The easiest (and most usefully generalizable) way to prove the lemma (1) above is via the notion of modular congruence. Basically, we define $a$ and $b$ to be congruent modulo $m$, written as $a \equiv b \pmod m$, if $a = b + km$ for some integer $k$. From this definition, it immediately follows that $$(a \bmod m) \equiv a \pmod m$$ and, in fact, that $$(a \bmod m) = (b \bmod m) \iff a \equiv b \pmod m.$$

We can also show that the modular congruence relation $\equiv$ obeys many of the same algebraic laws as normal equality. In particular, we can show that it is transitive, i.e. that $$a \equiv b \text{ and } b \equiv c \implies a \equiv c \pmod m,$$ and that it is compatible with addition in the sense that $$a \equiv b \iff a + c \equiv b + c \pmod m.$$

Applying these properties of modular congruence, we can see that $(a \bmod m) \equiv a \pmod m$ implies $(a \bmod m) + b \equiv a + b \pmod m$, which then implies lemma (1).

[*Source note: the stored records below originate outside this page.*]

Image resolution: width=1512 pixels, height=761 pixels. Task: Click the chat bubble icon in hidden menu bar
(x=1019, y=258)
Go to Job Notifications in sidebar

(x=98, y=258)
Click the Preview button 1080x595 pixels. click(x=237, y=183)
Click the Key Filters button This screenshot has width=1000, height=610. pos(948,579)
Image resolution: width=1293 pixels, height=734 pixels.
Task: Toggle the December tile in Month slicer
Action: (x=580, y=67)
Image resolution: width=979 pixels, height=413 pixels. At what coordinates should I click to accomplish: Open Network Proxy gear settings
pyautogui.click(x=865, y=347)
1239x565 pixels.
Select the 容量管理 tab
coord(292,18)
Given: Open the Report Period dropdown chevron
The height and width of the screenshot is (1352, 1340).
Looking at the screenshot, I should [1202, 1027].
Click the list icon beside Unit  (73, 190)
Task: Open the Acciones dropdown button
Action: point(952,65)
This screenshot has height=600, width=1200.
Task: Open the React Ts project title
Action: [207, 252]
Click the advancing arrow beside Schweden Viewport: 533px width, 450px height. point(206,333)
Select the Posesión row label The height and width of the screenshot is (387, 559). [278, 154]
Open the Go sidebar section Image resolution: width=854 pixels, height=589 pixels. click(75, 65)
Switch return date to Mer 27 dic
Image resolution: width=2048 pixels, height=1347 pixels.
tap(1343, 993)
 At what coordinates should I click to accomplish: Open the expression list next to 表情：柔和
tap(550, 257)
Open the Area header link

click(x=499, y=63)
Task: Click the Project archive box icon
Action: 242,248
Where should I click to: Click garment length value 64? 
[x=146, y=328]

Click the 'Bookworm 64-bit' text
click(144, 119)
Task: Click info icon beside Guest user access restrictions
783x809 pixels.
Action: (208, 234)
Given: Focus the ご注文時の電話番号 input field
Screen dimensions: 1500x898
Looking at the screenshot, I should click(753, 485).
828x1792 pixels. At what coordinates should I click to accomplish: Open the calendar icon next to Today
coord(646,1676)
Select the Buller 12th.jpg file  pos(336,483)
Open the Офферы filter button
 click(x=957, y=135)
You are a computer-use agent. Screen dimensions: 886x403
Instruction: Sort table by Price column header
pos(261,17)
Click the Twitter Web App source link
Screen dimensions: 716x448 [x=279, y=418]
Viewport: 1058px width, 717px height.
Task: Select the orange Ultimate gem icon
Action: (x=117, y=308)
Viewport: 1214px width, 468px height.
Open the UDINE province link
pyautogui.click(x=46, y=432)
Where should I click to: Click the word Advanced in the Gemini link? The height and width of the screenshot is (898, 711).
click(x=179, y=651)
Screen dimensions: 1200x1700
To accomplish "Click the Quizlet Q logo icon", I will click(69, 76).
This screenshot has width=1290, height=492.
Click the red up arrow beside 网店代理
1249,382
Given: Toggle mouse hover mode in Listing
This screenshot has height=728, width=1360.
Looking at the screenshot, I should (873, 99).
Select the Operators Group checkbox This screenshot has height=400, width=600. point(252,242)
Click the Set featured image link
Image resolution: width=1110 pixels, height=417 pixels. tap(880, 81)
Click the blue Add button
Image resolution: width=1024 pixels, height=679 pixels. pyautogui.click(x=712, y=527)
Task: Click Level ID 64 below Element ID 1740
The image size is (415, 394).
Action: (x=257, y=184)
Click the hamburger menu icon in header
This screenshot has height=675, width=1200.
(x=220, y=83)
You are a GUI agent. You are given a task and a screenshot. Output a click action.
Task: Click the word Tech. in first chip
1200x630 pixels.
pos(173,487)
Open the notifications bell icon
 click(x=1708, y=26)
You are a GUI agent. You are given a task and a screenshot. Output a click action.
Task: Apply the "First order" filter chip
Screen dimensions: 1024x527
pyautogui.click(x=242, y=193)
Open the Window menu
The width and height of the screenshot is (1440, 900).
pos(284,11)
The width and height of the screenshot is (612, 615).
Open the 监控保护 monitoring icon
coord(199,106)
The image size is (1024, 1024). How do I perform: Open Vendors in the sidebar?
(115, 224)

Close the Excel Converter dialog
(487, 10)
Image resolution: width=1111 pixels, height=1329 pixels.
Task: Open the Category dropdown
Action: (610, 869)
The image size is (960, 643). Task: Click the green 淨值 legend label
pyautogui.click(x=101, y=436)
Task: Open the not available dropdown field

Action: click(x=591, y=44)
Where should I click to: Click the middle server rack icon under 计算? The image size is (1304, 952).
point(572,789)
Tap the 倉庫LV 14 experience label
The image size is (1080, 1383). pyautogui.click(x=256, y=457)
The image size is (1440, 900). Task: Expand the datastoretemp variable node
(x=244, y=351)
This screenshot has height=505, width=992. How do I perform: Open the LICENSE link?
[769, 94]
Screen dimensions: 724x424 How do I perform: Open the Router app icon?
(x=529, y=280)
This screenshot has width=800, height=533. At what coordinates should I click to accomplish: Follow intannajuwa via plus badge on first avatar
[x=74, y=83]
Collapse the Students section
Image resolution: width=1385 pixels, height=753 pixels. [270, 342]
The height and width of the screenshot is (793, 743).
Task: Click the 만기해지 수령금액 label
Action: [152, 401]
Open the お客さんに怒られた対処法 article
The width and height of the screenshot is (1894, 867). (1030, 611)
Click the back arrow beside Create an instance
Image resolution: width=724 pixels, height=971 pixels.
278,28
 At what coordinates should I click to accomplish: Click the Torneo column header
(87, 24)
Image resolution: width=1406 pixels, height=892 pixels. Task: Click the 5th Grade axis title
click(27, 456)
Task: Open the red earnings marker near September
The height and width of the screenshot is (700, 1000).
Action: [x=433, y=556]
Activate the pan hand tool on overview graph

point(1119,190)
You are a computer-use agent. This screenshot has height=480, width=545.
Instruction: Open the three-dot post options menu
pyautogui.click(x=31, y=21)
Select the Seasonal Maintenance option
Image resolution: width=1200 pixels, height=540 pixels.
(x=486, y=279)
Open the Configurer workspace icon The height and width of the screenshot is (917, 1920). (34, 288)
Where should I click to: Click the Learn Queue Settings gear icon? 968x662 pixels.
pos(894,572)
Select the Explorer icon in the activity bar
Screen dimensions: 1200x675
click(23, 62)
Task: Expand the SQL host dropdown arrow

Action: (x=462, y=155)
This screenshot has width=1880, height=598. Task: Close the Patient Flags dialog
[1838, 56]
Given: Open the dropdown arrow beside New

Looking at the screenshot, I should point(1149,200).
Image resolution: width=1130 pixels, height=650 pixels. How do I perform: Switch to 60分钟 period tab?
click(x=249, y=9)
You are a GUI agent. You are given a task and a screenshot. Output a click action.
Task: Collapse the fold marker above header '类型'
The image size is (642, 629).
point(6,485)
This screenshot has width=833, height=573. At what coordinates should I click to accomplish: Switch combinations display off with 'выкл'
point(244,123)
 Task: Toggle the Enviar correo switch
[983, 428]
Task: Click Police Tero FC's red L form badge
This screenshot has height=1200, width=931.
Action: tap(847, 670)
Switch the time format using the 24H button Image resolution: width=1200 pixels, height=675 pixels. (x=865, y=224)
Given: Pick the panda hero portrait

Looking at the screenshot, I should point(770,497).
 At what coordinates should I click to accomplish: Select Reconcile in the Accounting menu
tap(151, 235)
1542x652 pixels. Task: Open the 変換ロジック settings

Bonus exercise: Also show that modular congruence is compatible with multiplication in the sense that $$a \equiv b \implies ac \equiv bc \pmod m.$$


Now that we've proven lemma (1), the rest is simple: $$\begin{aligned} D_k(E_k(p)) &= ((p + k) \bmod 26) - k) \bmod 26 \\ &= (p + k - k) \bmod 26 \\ &= p \bmod 26. \end{aligned}$$ If $0 \le p < 26$, then $p \bmod 26 = p$, and we're done. (We do need to make this additional assumption for the encryption to be reversible, since it would not hold if $p$ could take other values!)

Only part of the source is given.